**DOCUMENT PASSAGE**.
________

Terrell Owens had to wait a few years before receiving his deserved spot in the Pro Football Hall of Fame. His career statistics were undeniable, meaning his delayed entry was all about something else. It's a good warning to all other players who hope to one day join him in Canton.

If all you knew about T.O. was that he was second all-time in receiving yards and third all-time in touchdowns, you'd think that was enough to have been a first-ballot inductee. But six Pro Bowls and five All-Pro selections, great as they are, don't equal one Super Bowl championship.

Owens was never on a Super Bowl-winning team. And in some cases, he was to blame for his teams' lack of success.

The Hall of Fame doesn't care much about your personal life. O.J. Simpson's bust is still in there, and maybe they'll put Ray Lewis right beside him. What you away from football doesn't appear to be much of a consideration.

But no matter how good you were on the field, your actions in the locker room and elsewhere in your professional life will follow you. And if that behavior was a perceived distraction from or detriment to winning, they will haunt you even more.

Cowboys Blog - Cowboys Move On ... Without Terrell Owens

Terrell Owens, now headed to the Hall of Fame

How much Terrell Owens hurt or helped his teams has been hotly debated for years now. He was there the last time the Philadelphia Eagles were in a Super Bowl, catching nine balls for 122 yards, after having one of his best seasons.

________

**DATA BLOCK**.
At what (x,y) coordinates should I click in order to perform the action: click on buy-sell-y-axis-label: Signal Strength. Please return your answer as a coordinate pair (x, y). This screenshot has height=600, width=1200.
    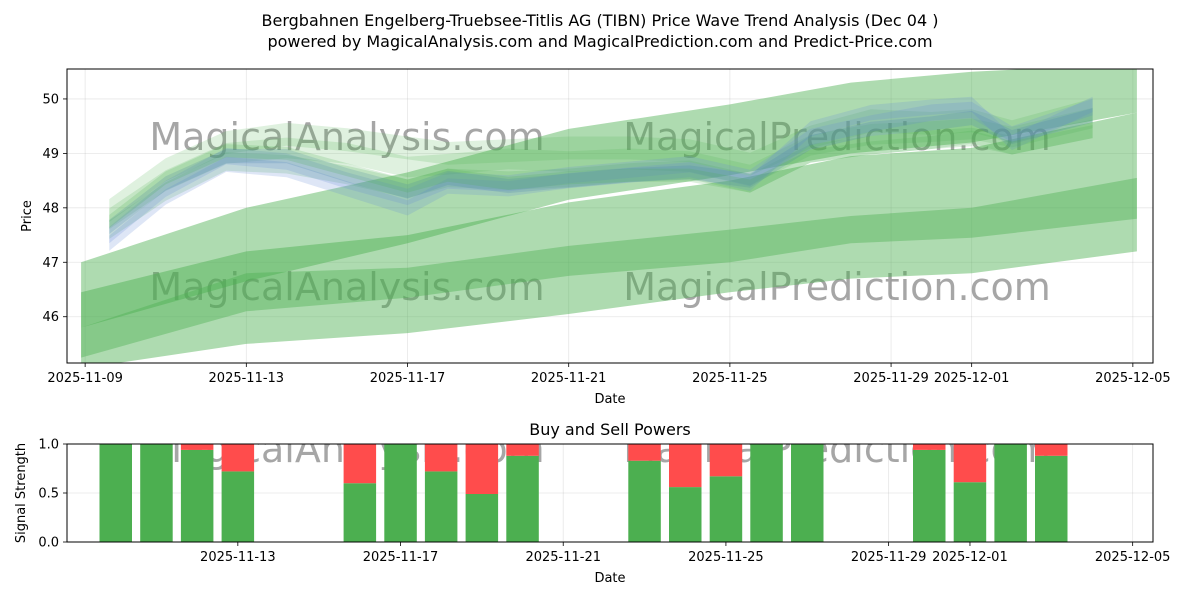
    Looking at the image, I should click on (22, 493).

________

**STUDY QUESTIONS**.
[1] Using the passage on Terrell Owens, answer these questions:
(a) In what place do other players hope to one day join Owens?
(b) How many Pro Bowls does the passage credit to Owens?
(c) In the last Super Bowl the Philadelphia Eagles played, how many catches and receiving yards did Owens have?
[2] List every person named in the passage on Terrell Owens.

**TASK-BY-TASK OUTPUTS**.
[1]
(a) Canton
(b) Six
(c) Nine catches for 122 yards

[2] Terrell Owens, O.J. Simpson, Ray Lewis